[[ EXERCISE DATA open ]]
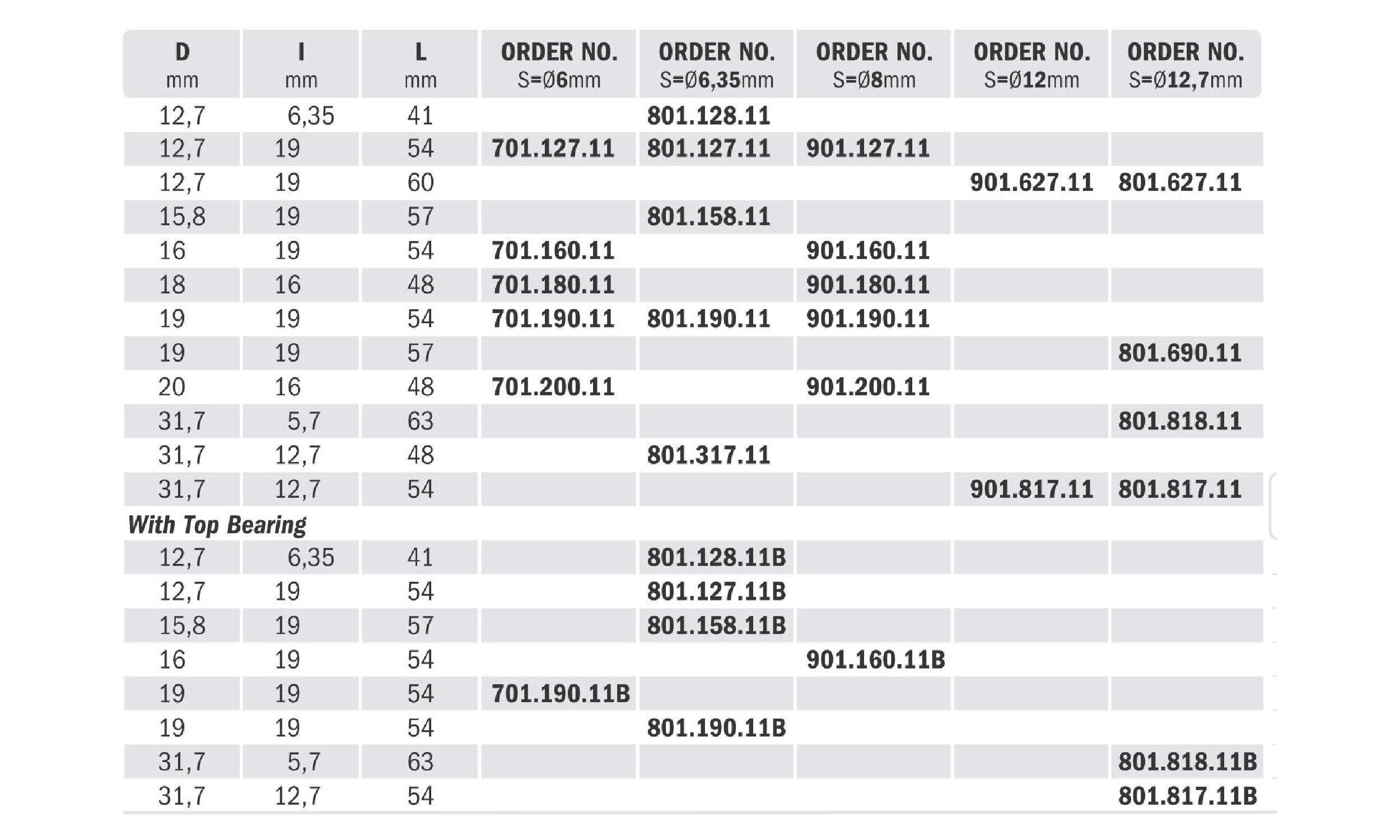Click order number 901.160.11B

pos(875,660)
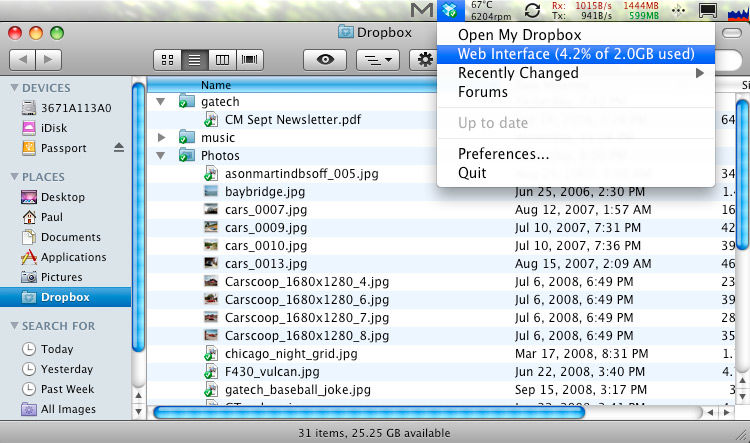Switch Finder to Cover Flow view
Image resolution: width=750 pixels, height=443 pixels.
[x=248, y=60]
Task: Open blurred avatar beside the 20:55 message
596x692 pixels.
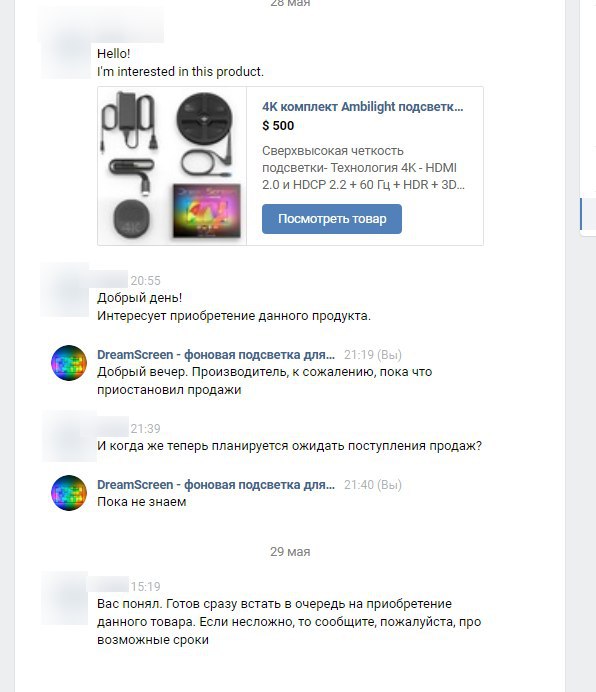Action: (65, 290)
[[ EXERCISE DATA closed ]]
__WHAT YOU ARE ASKED TO DO__. Leave out the pictures, and extract exactly the lines from the one with "Task: Open blurred" through the end of the records, both ends included.

__RESULT OF THE EXERCISE__.
Task: Open blurred avatar beside the 20:55 message
596x692 pixels.
Action: (65, 290)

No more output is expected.